■ YOUR GOAL: Output exactly the lines of the listing below that run from the line with "380x831 pixels." through the line with "Switch to the Mode tab". No pictures.

■ RECORDS SUPPLIED:
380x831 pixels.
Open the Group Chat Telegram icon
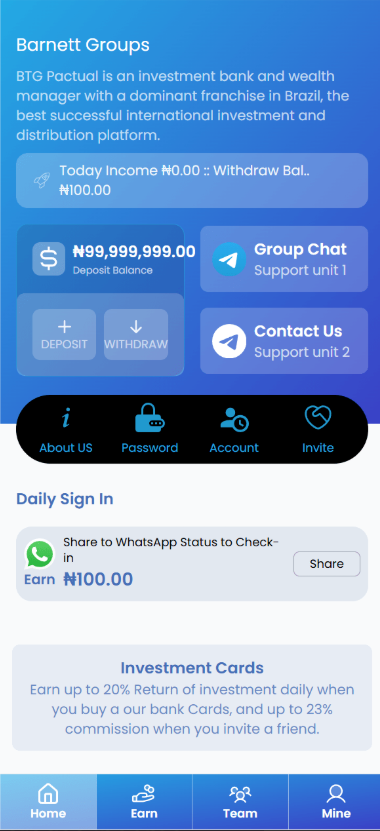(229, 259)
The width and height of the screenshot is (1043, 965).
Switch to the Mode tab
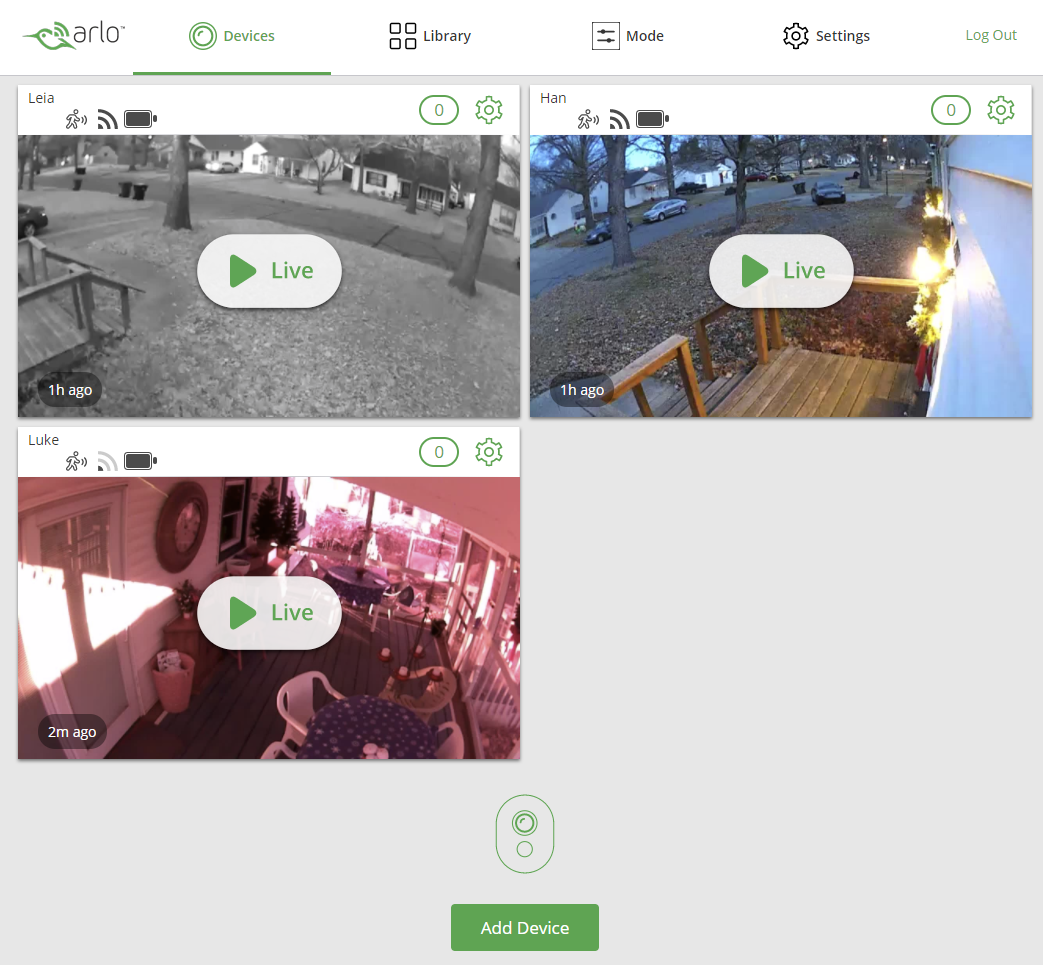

--

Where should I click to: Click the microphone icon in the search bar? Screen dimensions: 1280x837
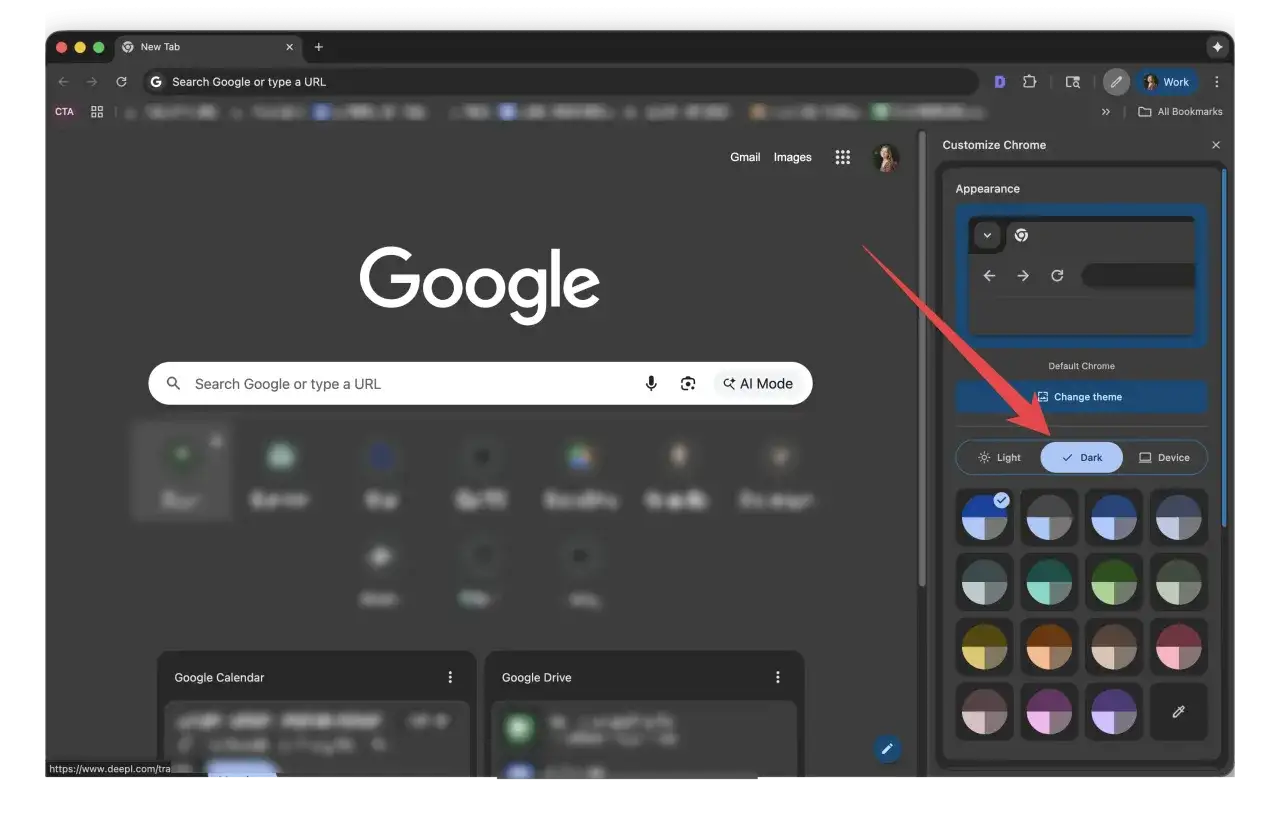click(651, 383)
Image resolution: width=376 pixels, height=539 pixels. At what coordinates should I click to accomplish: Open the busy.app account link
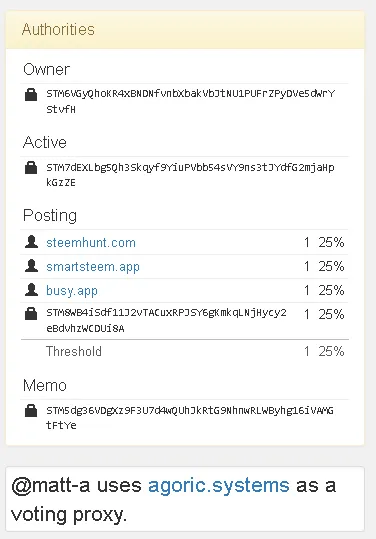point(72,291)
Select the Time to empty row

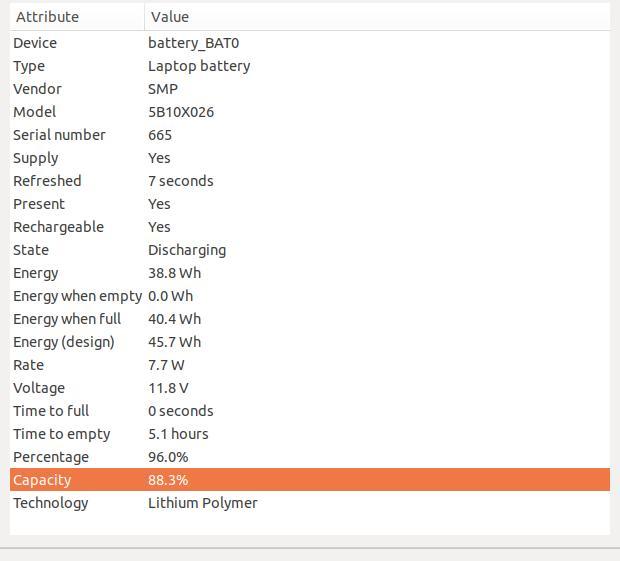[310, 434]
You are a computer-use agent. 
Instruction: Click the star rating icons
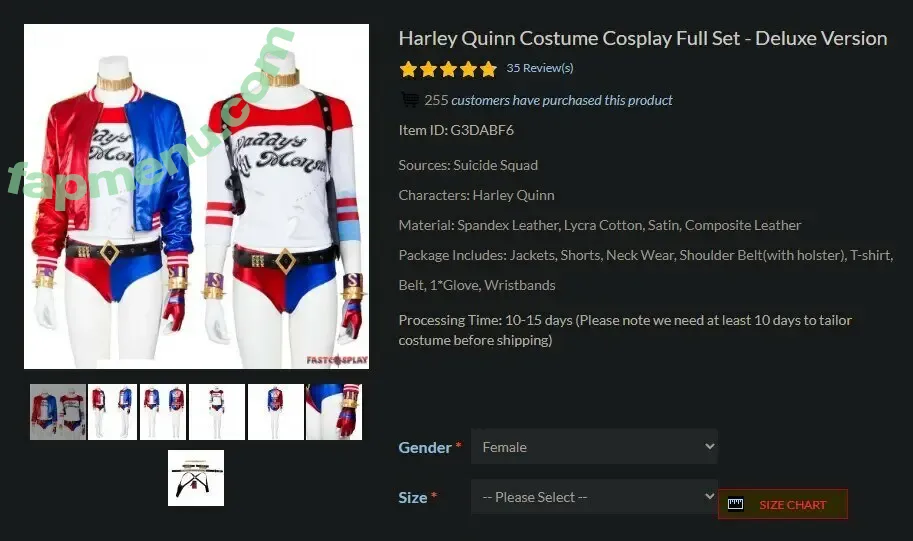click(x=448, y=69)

...

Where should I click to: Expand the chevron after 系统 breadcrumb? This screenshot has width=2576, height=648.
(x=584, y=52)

■ RESULT OF THE TASK:
380x831 pixels.
Open the Group Chat Telegram icon
(229, 259)
The width and height of the screenshot is (1043, 965).
Switch to the Mode tab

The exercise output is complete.